Task description:
For every line below, restate it exactly and drop the images.

### Extracted material

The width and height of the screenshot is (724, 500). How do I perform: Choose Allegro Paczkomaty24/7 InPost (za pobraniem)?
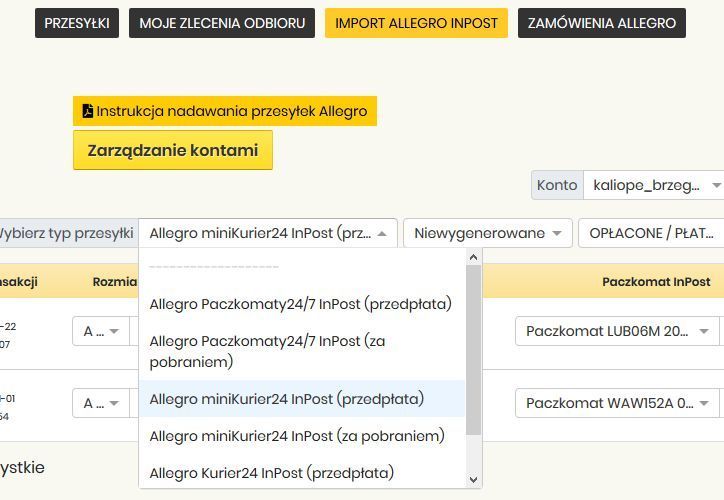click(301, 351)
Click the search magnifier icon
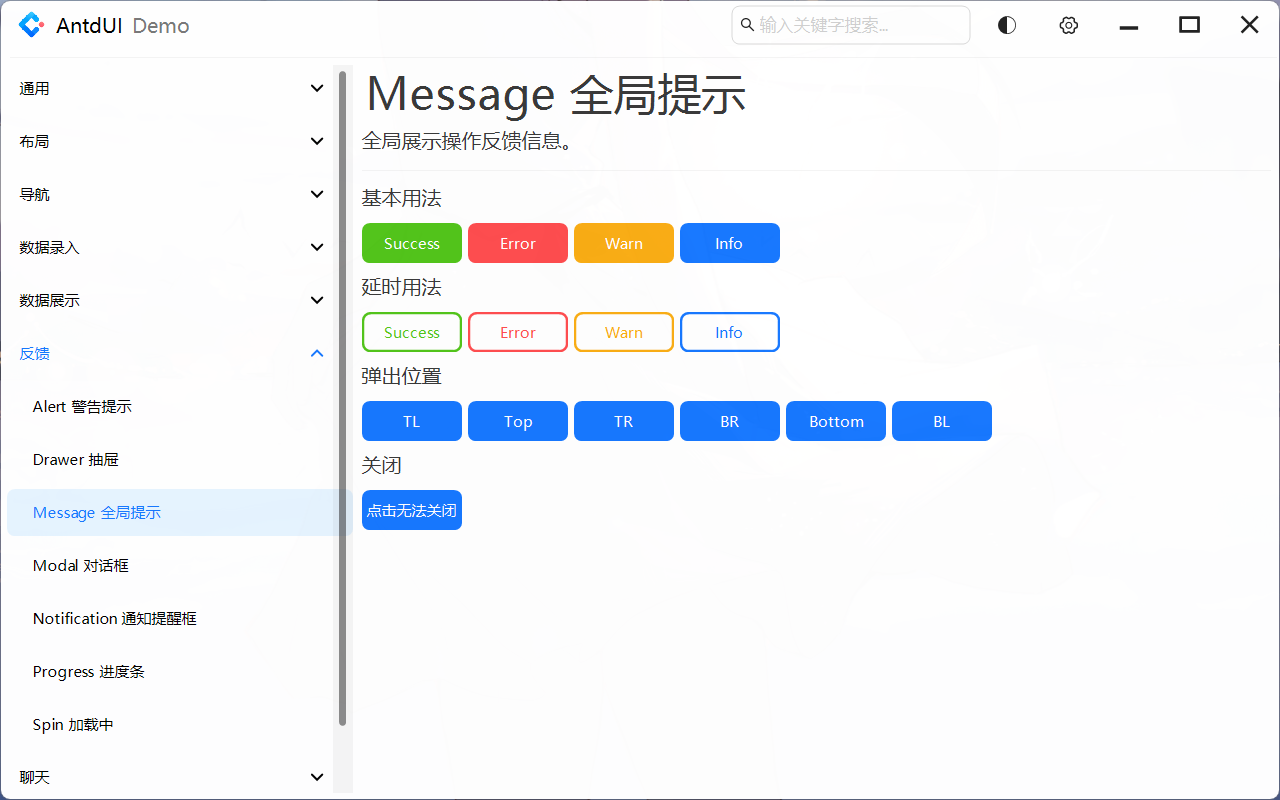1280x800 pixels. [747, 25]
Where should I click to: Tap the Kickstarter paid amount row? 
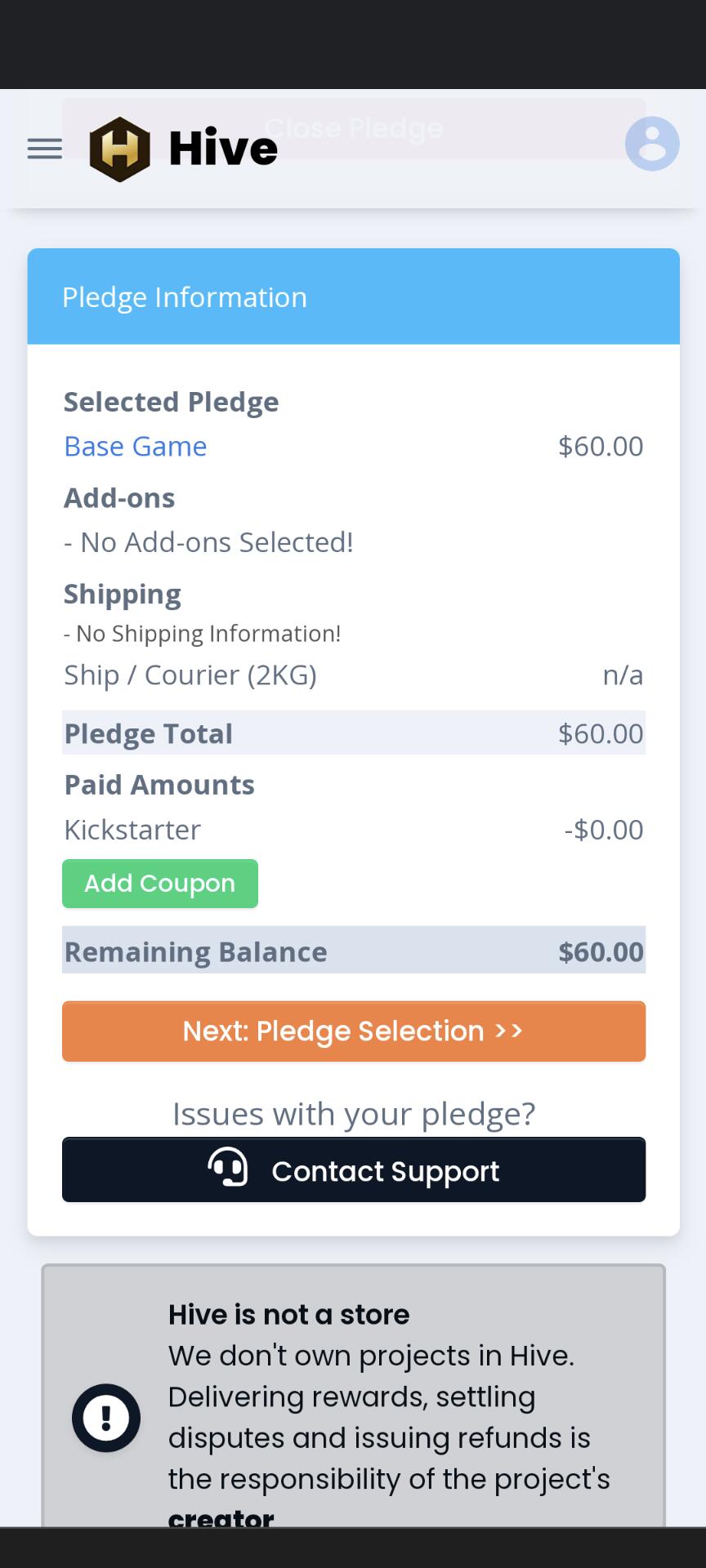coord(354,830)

######

Task answer:
The width and height of the screenshot is (724, 500). How do I perform: Choose Allegro Paczkomaty24/7 InPost (za pobraniem)?
click(301, 351)
Click the search magnifier icon
1280x800 pixels. [747, 25]
Where should I click to: Tap the Kickstarter paid amount row? 
coord(354,830)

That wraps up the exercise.